Il n’en fallait pas plus pour que la rumeur s’empare de l’info, la gonfle, l’étire, la tourne et la retourne en tous sens. Elle était à la Une de toutes les discussions de salon, des journaux et des sites d’information. Avant qu’elle ne se dégonfle, le lendemain, Ould Abdel Aziz n’ayant jamais songé, ne serait-ce qu’un instant, à quitter, de son plein gré, le palais gris qu’il squatte depuis 2005. En fait, le Président, dans le style alternant sérieux et dérision dont il a le secret, avait demandé, aux sénateurs, de travailler, dorénavant, pour faire de l’UPR un véritable parti, capable de survivre à toute éventualité, comme, par exemple, s’il décidait, lui, le Grand Manitou, de ne pas briguer un second mandat en 2014. Une simple hypothèse d’école dont la conclusion ne lui a jamais traversé l’esprit. Exactement comme a survécu le PRDS, après le départ de Maaouya, en 2005, serait-on tenté de lui répondre. Les deux partis ont, en effet, plusieurs points communs : fondation par président en exercice, recrutement parmi les laudateurs de la République et fâcheuse tendance à l’évaporation, dès lors qu’ils ne sont plus aux affaires.

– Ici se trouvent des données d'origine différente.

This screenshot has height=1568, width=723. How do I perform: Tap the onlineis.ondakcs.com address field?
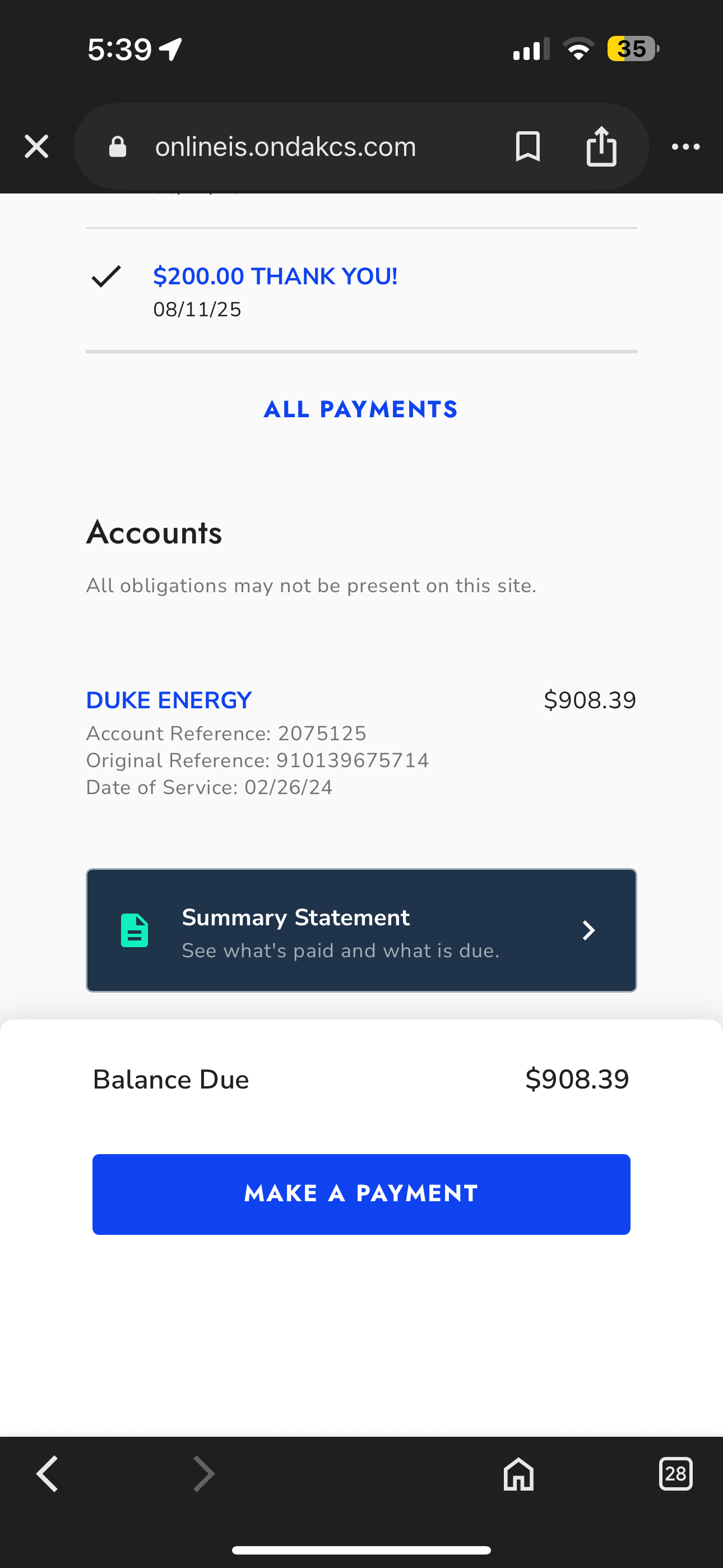(x=285, y=147)
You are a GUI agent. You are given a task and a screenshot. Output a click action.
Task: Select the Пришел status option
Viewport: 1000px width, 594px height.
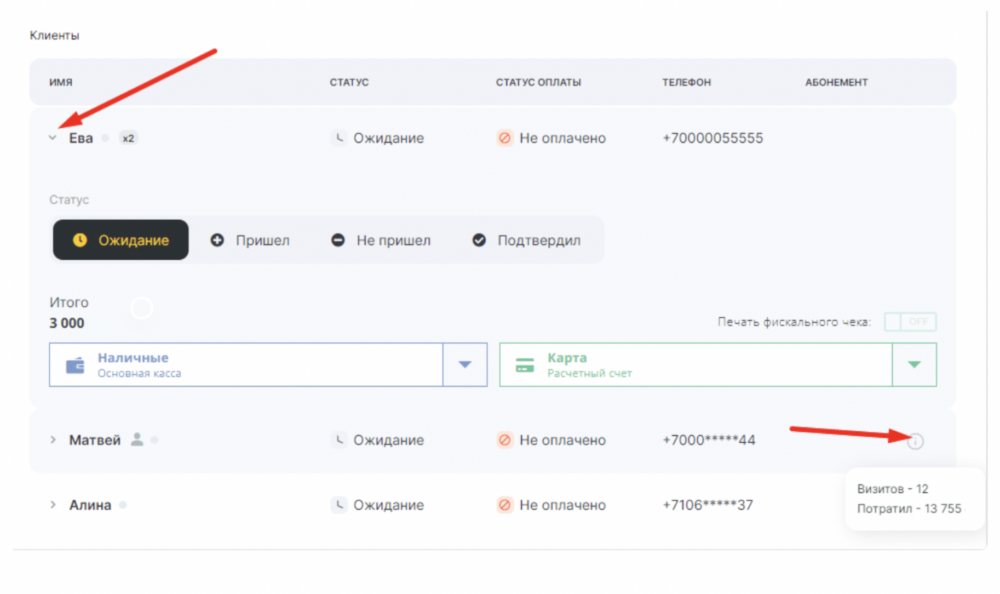tap(250, 241)
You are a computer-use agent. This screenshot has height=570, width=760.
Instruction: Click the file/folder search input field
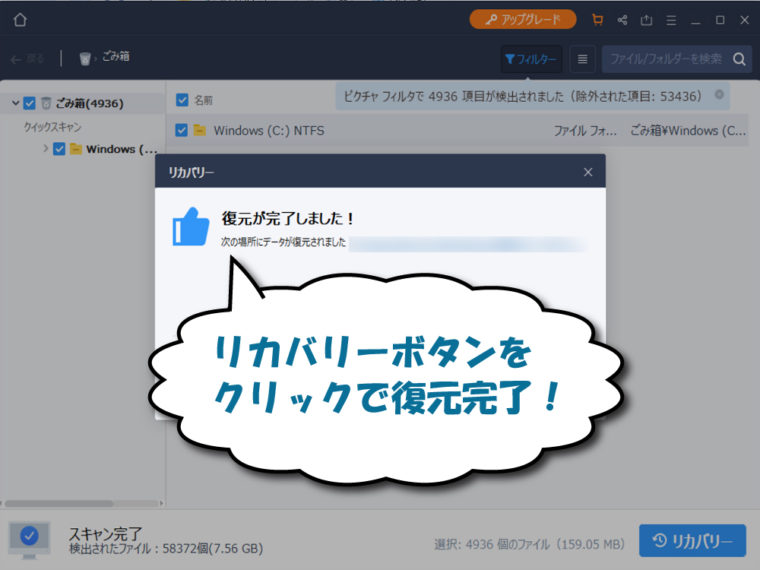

En fait, tout est dit à dessein. L’homme accumule, depuis quelques temps, les mauvais points. L’affaire de son fils l’a, paraît-il, beaucoup affecté. Les conséquences de la sécheresse qui s’abat sur le pays risquent d’être désastreuses. AQMI n’est toujours pas vaincue et menace d’exécuter le gendarme qu’elle a enlevé à Adel Bagrou. Les troubles, au Mali, qu’on a contribué à attiser, pourraient avoir un effet bomerang sur notre pays. L’opposition gagne des points et s’enhardit, de plus en plus. La rue gronde, pour cause de problèmes d’Université et d’enrôlement. La vie se renchérit, de jour en jour. Une partie de l’Armée est mécontente. Le gouvernement a, largement, prouvé son incompétence. Le dialogue politique n’a pas produit les résultats escomptés. Les élections sont renvoyées aux calendes grecques. Et aucun espoir ne pointe à l’horizon. Sauf celui, déjà fort émoussé, puisqu’il n’aura tenu qu’à peine vingt-quatre heures, de voir, enfin, les militaires rentrer dans leurs casernes.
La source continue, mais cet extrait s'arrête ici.